Study results from the Johns Hopkins Children’s Center show treating premature babies with hydrocortisone, which is believed to fight inflammation and prevent lung disease, has very little or no benefit at all. These results were published in the October issue of Pediatrics.
Because premature babies with adrenal insufficiency tend to have very low levels of cortisol, hydrocortisone therapy has been the standard treatment for this. However, these study results challenge old beliefs, showing that low levels of cortisol do not put newborns weighing less than 2.2 pounds at high risk for retinopathy, inflammation, and lung disease, and are therefore not necessarily harmful. High cortisol levels on the other hand “appeared to increase the risk of dangerous bleeding in the brain and require that babies be monitored aggressively to ward off life-threatening complications.”
In comparing 311 very low-birth-weight premature babies at birth and one week later, researchers found that “low cortisol levels did not increase the risk for adverse short-term outcomes or death … Babies with moderately to severely elevated cortisol levels at birth and shortly after birth had a higher risk for life-threatening brain bleeds, dangerous gastrointestinal perforations and severe retinopathy, researchers found.”
There were also no differences found between premature babies given hydrocortisone, and those given a placebo. “While hydrocortisone had no adverse effects on a baby’s health, it also did nothing to prevent or reduce respiratory diseases, infections, hemorrhages, or retinopathy.” These findings challenge current common practices, but they still seem reasonable. Researchers noted that while babies are in the womb, they naturally tend to have low levels of cortisol.

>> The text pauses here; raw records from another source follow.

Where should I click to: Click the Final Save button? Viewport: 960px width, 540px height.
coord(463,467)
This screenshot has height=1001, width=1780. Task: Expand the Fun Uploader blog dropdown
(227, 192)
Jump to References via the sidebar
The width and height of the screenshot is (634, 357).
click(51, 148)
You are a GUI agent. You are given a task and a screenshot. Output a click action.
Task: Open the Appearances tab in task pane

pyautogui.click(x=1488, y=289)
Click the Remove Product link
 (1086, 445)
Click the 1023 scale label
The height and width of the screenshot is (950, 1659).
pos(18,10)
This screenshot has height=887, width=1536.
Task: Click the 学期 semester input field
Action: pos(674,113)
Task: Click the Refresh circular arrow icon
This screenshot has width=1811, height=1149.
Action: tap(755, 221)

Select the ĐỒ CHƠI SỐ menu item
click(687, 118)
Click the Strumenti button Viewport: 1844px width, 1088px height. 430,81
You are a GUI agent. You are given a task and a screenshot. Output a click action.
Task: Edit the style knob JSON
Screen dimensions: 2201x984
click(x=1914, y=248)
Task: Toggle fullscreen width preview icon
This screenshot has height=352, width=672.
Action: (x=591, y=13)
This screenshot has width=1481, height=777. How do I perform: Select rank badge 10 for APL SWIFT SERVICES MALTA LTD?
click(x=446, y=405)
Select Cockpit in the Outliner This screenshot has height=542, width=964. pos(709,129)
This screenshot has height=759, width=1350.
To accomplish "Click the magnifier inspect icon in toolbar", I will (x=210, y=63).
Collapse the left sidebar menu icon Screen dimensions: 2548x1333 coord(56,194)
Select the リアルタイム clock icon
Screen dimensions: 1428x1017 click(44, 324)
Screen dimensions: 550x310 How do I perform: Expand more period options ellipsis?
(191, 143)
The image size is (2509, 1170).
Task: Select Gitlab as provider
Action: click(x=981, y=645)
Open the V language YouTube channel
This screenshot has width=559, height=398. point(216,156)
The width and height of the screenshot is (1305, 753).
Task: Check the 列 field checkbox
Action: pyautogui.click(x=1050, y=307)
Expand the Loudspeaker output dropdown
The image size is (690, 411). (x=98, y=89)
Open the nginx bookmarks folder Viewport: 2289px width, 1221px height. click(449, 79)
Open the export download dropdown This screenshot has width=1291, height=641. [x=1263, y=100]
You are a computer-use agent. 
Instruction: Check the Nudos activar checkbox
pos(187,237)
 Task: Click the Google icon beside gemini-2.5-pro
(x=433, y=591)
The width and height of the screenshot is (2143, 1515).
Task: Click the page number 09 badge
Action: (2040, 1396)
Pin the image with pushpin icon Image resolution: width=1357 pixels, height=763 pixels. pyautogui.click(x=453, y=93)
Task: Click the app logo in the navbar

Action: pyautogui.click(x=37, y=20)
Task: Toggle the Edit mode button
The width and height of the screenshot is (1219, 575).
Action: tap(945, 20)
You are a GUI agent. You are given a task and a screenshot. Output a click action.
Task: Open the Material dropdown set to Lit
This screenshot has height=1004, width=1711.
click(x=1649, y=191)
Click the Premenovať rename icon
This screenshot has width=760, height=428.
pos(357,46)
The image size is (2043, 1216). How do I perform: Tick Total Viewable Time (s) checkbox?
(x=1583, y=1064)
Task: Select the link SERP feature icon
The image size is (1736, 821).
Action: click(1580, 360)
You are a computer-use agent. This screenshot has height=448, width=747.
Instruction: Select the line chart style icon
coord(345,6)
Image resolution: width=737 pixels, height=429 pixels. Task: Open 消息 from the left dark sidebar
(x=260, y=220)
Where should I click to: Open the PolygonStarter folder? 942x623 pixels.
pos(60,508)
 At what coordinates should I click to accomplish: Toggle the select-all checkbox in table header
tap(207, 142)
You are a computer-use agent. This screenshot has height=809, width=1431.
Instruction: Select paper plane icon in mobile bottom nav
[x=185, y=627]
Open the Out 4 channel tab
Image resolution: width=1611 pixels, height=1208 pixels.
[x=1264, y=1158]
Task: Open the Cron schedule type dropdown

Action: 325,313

Therefore, it seems reasonable that premature babies would still maintain low cortisol levels as they would have in the womb.
“We were intrigued and somewhat surprised, but contrary to what we expected, low cortisol levels do not appear to be dangerous and may actually be the norm in premature babies…What this means is we should really think twice before rushing to treatment with hydrocortisone in our effort to ‘correct’ these low levels,” commented lead researcher Susan Aucott, MD.